Like most of his classmates, sophomore Martin Fenoll Amoros has been studying English since he was six years old. From Granada, Spain, Fenoll Amoros is participating in the Spanish exchange program this year and aims to achieve higher English proficiency by coming to the United States.
“I think when you go to Spain after, you know a lot of expressions or a lot of words that you can’t know in your English classes in Spain because we learn British English. So there are a lot of words or a lot of expressions that are different from in the US,” Fenoll Amoros said.
Spanish students and students from Brookline are participating in the exchange program to supplement their respective English and Spanish classes. The 25 Spanish students lived with 25 host families in Brookline for two weeks at the end of October, and a group of Brookline students will be going to Granada for two weeks in April.
Students wanted to participate in the exchange for varying reasons. Senior Cece McPhail said she mostly wanted some independence before she leaves for college and to experience new aspects of life.
“I feel like the first thing that comes up isn’t really necessarily about Spanish itself. I’m really excited to have the opportunity, since I’m an only child, to have to experience what it’s like to be kind of like a model sibling,” McPhail said.
★ ★ ★
What the exercise asks:
Write the next part of the article on the Brookline–Granada student exchange program, picking up after its last sentence.

Recorded information:
★ ★ ★
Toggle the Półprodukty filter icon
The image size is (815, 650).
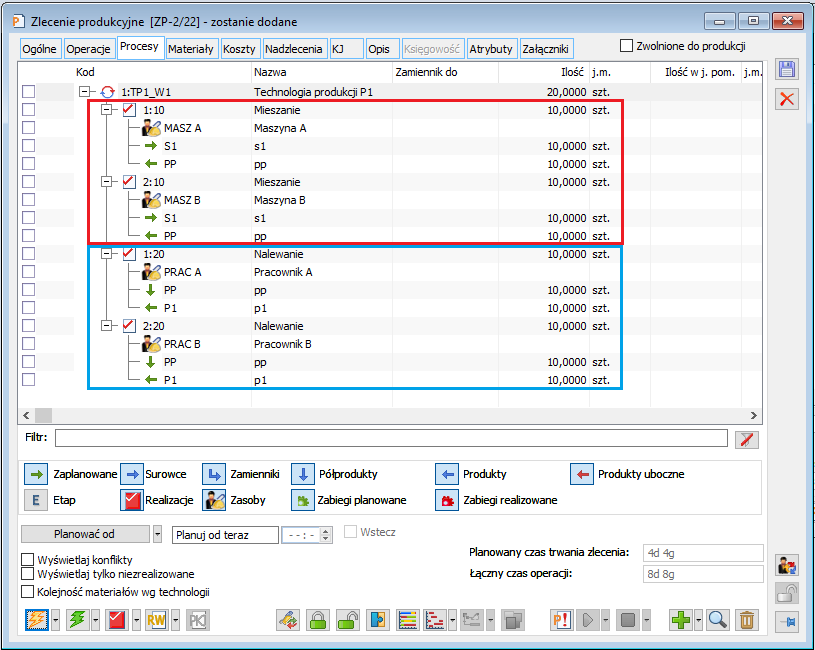pos(304,474)
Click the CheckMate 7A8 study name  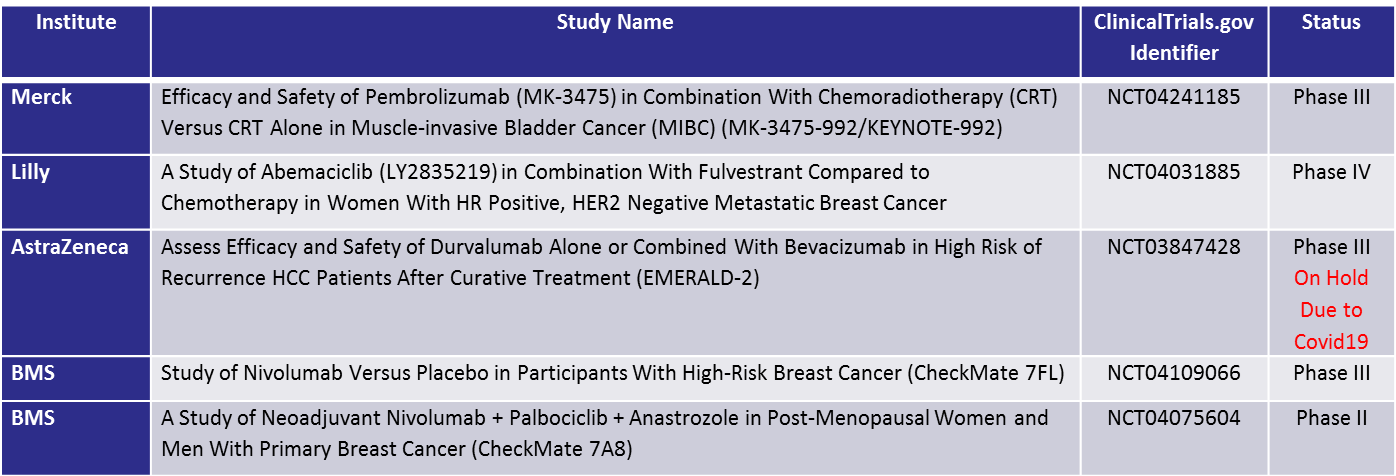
★ ★ ★
Written answer:
Having already visited Barcelona and Majorca, junior Lara Grossman wanted to immerse herself in Spanish culture in a deeper way.
“When you go on vacation, you see so many new things, and you can learn, but you don’t get the experience of staying with a family and just living with them and seeing what their life is like every day for a week,” Grossman said.
The students from Brookline said they were excited to introduce their Spanish counterparts to tenants of New England culture, like apple picking, admiring the foliage and watching a Bruins game. Martin Fenoll Amoros said when the exchange students arrive in Granada, he is excited to show them the Alhambra, a historic fortress in the region, and the Sierra Nevada mountain range.
“I’m excited to go to the Alhambra. That is in Granada,” Fenoll Amoros said. “Also to go to the mountain because in Granada there is Sierra Nevada; that is a very big mountain with rivers and a lot of animals and plants and it’s very beautiful.”
Upon the arrival of a group of Spanish exchange students in Boston on Tuesday, Oct. 22, a new discovery about their vaccination status posed a challenge to the trip: They weren’t fully immunized to the Massachusetts requirements. So, although they were allowed into the country, they could not enter the high school alongside their American hosts.
However, the Spanish students got to experience a brief tour of the campus on the afternoon of Thursday, Oct. 24, once the buildings were emptied of other students.
“I want to enter the high school to see how the classes are and also to see the Spanish classes to listen in. But we don’t have this option so it’s difficult,” Fenoll Amoros said. “We think that the high school was amazing, and we are very sad not to come into the high school.”
McPhail was similarly disheartened by the situation.
“I was really excited to bring them around and introduce them to my friends. It’s a lot easier to have them meet my friends and my teachers and see what my everyday life is like when they can follow me around school,” McPhail said.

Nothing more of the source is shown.